WORK REQUIRED.
Please output exactly the part of the records below that opens with the line containing "Task: Enable the Пресеты toggle" and closes with the line containing "Select the Department column header", both lines included, and nothing else.

SUPPLIED MATERIAL.

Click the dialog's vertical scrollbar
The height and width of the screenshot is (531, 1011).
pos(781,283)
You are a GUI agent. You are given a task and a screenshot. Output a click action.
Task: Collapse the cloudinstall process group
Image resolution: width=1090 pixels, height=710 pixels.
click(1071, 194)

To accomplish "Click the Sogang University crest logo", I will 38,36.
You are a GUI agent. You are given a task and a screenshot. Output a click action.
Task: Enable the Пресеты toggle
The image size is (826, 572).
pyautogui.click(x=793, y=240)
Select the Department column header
==
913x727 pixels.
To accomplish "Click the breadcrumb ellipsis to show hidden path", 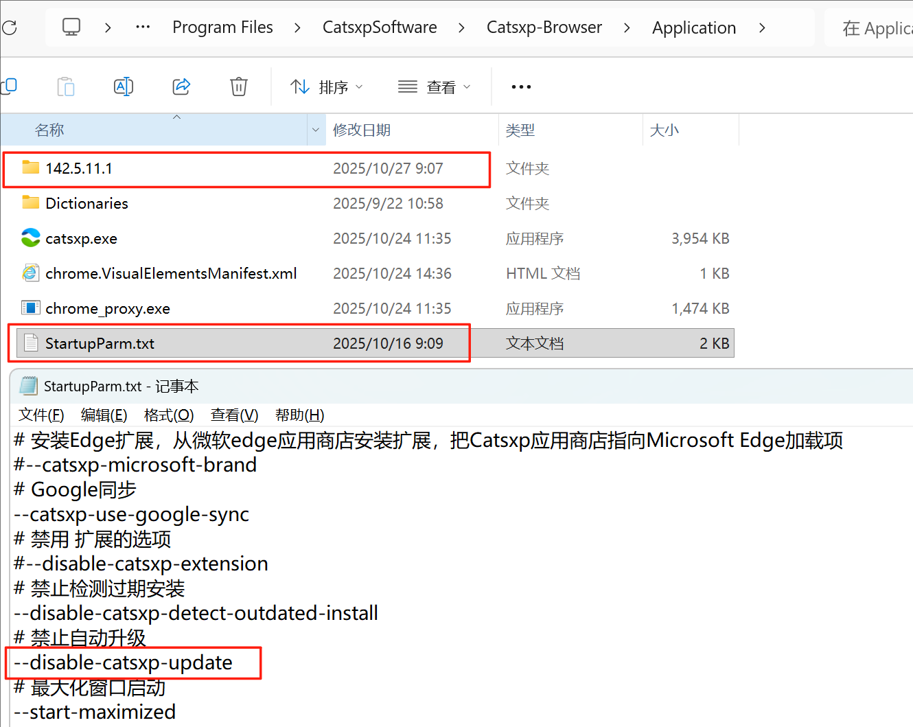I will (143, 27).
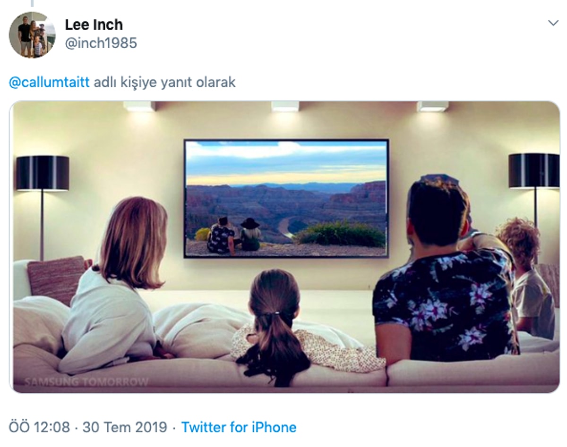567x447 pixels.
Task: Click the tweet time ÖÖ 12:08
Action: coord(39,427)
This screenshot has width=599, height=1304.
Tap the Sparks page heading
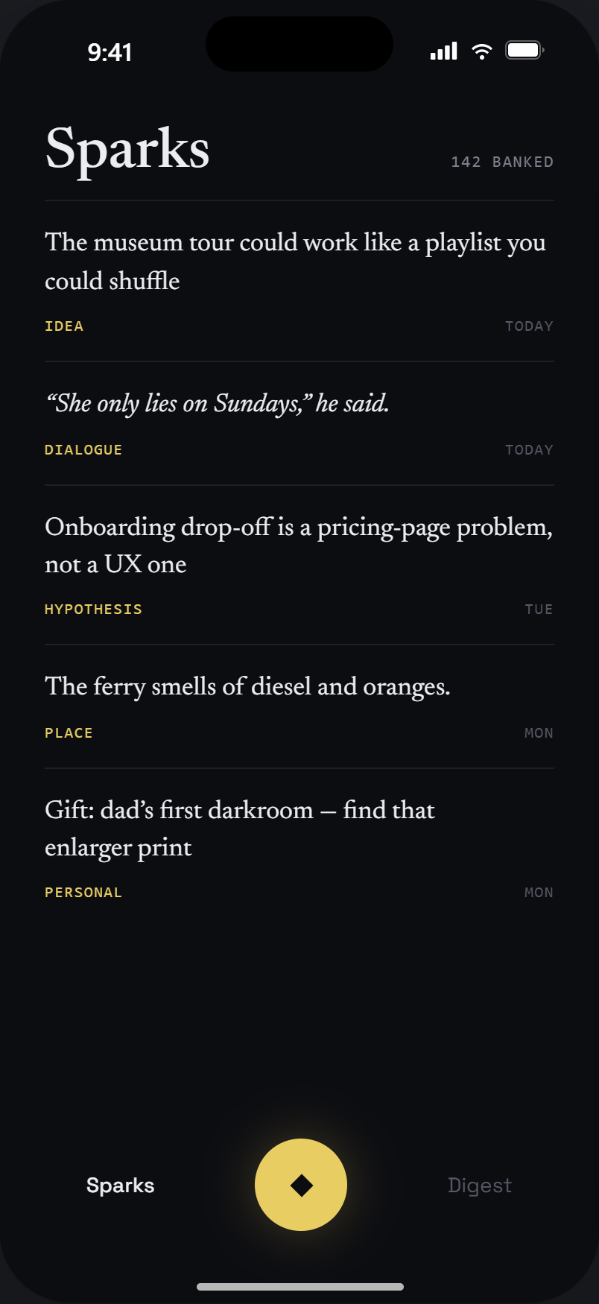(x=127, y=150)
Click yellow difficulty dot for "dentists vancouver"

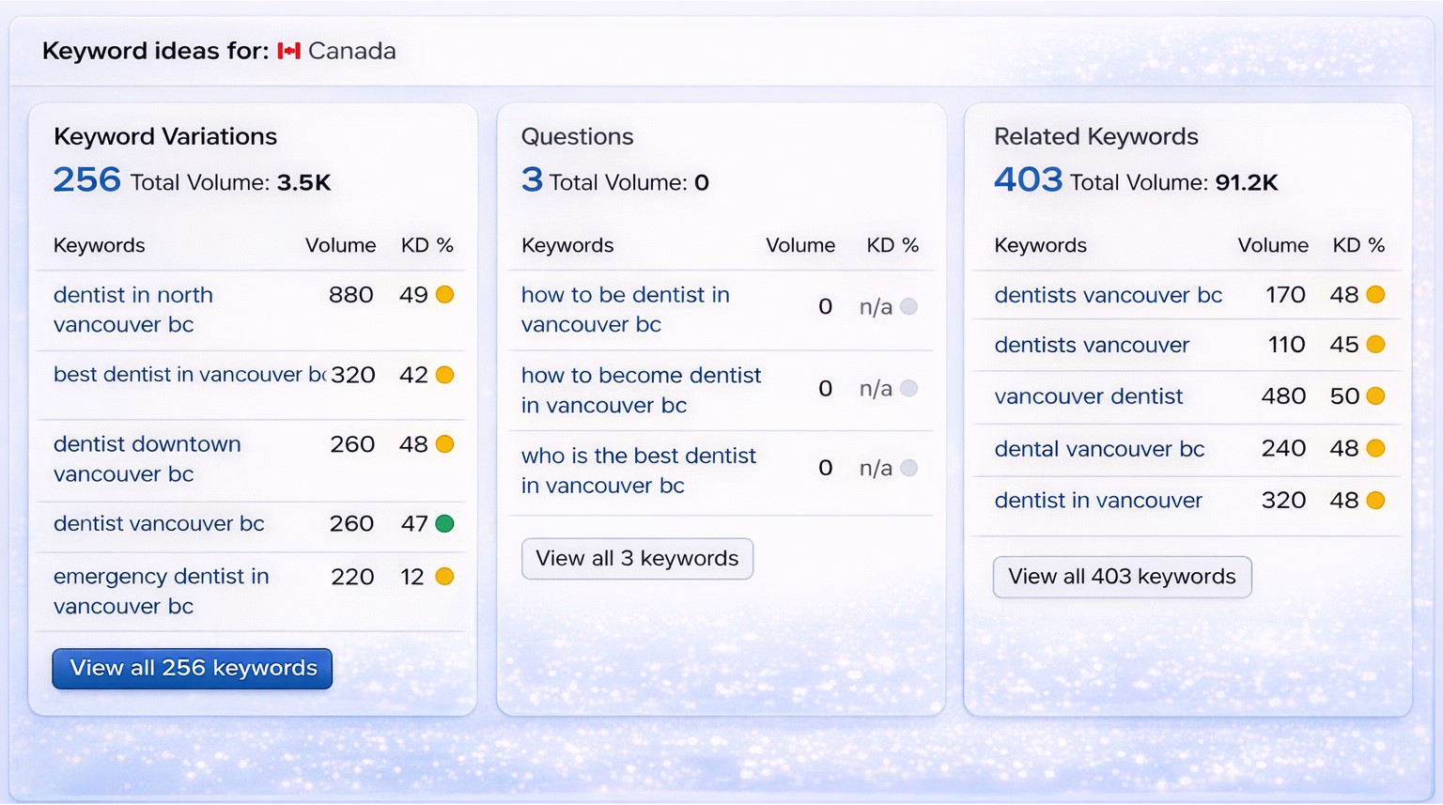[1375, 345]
---
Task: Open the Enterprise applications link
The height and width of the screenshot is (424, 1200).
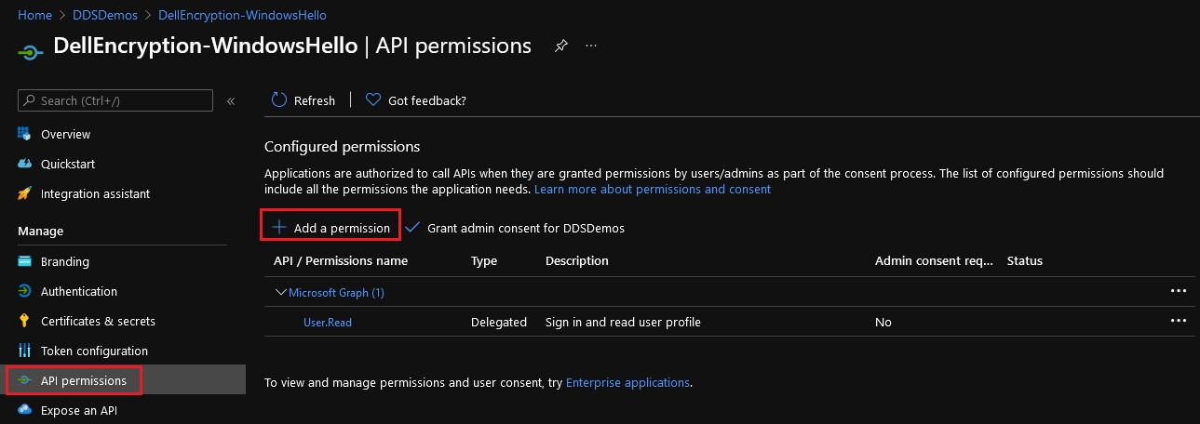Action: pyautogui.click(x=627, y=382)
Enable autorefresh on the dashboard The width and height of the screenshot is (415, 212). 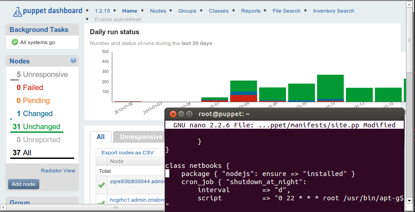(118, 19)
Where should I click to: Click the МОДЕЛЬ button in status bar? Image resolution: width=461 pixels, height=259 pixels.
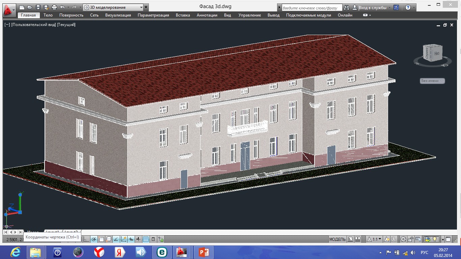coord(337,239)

TASK OUTPUT.
Task: Enable the Пресеты toggle
The image size is (826, 572).
pyautogui.click(x=793, y=240)
Select the Department column header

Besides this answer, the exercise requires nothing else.